Now take these lessons from your office days and use them to create a space where you’ll genuinely look forward to working. Even if your “office” is just a corner of the dining room, take the time to make it feel like a defined, truly personalized space where you can focus on your work.

2. Develop a Plan for Dealing With Distractions

There are plenty of distractions in a traditional office: chatty co-workers, office gossip, birthday cupcakes in the break room. But working from home presents a whole new set of challenges – particularly if you don’t live alone. Roommates and spouses, children, and pets can quickly break your concentration, not to mention the siren call of the refrigerator and a sunny, 70-degree day.

The best way to avoid veering off track is to be proactive about distractions. You’ll very quickly recognize where your weaknesses are, and you’ll need to develop a plan for dealing with them before they get the best of you.
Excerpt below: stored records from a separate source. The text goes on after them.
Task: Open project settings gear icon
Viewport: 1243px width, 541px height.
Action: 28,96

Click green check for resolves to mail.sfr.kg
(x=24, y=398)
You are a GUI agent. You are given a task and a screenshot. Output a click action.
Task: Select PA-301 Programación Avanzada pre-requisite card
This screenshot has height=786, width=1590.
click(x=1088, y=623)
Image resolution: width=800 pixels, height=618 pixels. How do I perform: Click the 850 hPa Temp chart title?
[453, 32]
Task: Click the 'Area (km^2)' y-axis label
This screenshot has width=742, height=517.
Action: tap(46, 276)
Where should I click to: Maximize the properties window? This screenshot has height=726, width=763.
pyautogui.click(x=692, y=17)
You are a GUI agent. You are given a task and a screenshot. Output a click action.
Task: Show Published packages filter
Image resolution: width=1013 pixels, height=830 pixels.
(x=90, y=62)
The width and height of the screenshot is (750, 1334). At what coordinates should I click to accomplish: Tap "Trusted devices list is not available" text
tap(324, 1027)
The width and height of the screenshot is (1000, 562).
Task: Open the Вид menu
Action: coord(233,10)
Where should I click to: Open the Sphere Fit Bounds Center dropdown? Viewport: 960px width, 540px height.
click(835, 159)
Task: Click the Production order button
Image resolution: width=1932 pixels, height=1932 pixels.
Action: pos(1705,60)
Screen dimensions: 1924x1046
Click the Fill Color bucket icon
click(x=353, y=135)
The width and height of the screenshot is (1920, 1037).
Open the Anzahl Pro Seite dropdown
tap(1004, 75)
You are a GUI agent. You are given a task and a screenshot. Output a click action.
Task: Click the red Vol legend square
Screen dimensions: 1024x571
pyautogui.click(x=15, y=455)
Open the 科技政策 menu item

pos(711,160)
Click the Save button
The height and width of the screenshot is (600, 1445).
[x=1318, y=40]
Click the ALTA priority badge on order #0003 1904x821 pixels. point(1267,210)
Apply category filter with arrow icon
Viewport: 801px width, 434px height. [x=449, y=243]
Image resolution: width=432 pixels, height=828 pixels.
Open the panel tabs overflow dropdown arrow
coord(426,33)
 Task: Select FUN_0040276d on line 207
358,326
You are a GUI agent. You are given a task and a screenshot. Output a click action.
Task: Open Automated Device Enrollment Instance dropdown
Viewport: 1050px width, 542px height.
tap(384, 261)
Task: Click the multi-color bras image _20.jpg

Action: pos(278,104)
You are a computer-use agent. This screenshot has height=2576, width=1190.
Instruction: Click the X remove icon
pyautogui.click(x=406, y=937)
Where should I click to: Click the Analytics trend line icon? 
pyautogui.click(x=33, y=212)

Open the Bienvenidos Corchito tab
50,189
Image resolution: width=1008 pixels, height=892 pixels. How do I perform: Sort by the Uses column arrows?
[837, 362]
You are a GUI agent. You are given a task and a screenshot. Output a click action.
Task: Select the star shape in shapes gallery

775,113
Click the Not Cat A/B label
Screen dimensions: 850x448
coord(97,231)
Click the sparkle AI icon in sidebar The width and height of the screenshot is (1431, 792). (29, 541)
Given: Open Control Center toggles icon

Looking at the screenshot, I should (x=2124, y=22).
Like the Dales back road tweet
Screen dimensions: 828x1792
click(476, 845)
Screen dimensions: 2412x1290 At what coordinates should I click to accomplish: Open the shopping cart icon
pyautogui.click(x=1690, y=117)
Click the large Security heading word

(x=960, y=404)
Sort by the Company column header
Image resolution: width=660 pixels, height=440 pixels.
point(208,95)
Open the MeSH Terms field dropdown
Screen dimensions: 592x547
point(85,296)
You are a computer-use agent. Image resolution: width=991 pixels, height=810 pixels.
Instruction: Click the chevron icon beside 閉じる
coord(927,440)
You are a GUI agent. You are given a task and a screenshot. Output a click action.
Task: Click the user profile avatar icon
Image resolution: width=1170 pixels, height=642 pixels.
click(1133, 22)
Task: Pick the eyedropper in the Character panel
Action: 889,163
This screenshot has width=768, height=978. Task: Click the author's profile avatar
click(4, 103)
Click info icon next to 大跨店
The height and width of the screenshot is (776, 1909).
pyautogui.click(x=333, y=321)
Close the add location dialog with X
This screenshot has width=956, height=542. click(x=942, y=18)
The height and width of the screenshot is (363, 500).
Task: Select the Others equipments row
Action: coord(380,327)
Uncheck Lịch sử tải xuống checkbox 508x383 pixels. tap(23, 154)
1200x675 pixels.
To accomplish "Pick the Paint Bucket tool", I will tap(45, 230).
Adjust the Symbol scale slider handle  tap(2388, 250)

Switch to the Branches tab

For instance, you may not be able to resist your pup’s requests to play in the yard. While it would be fine to take a break for just a few minutes, several such breaks throughout the day could add up to an hour or more. To keep him occupied throughout the day, consider wearing him out at the dog park in the morning and investing in a few interactive toys that will keep him busy when you need to focus on work.

Are you distracted by chores? Make more of an effort to complete them over the weekend. Is snacking a problem? Time to rethink your grocery shopping habits. Are you spending too much time on social media? Try using an app like StayFocused or SelfControl to reel in your surfing. There’s a way to deal with every kind of distraction – you just have to make the effort.

3. Cultivate a Support Staff

Wait – a “staff” is exactly what you’re hoping to distance yourself from, right? Wrong. Besides working hard to maintain a remote relationship with your co-workers, you’ll need to create your own support staff at home. Make sure that anyone you live with respects your workspace and hours. A great way to do this is by imposing a few rules. For instance, even young children can learn that if your office door is closed, you’re not to be disturbed. Be clear about regular meeting times, and share when you have a challenging project on the horizon. If everyone has a general sense of your schedule, they’ll be more likely to respect it.

4. Stick to a Schedule

Whether your employer requires you to be at your desk between 9 a.m. and 5 p.m., or you’re allowed to set your own hours, it’s important to stick to a schedule. If your employer mandates the timing, you simply have to follow the rules. The danger comes when you have the power of creating your own schedule – that’s when things can get sticky fast. Take the time to assess your workload as well as your habits and map out a plan that will optimize your efficiency. If you’re most productive in the morning, feel free to front-load your day. This could allow you to take a long break mid-day, or even finish up in the early afternoon. Keep in mind that creating a strict schedule and sticking to it can give you more freedom and flexibility with the rest of your day.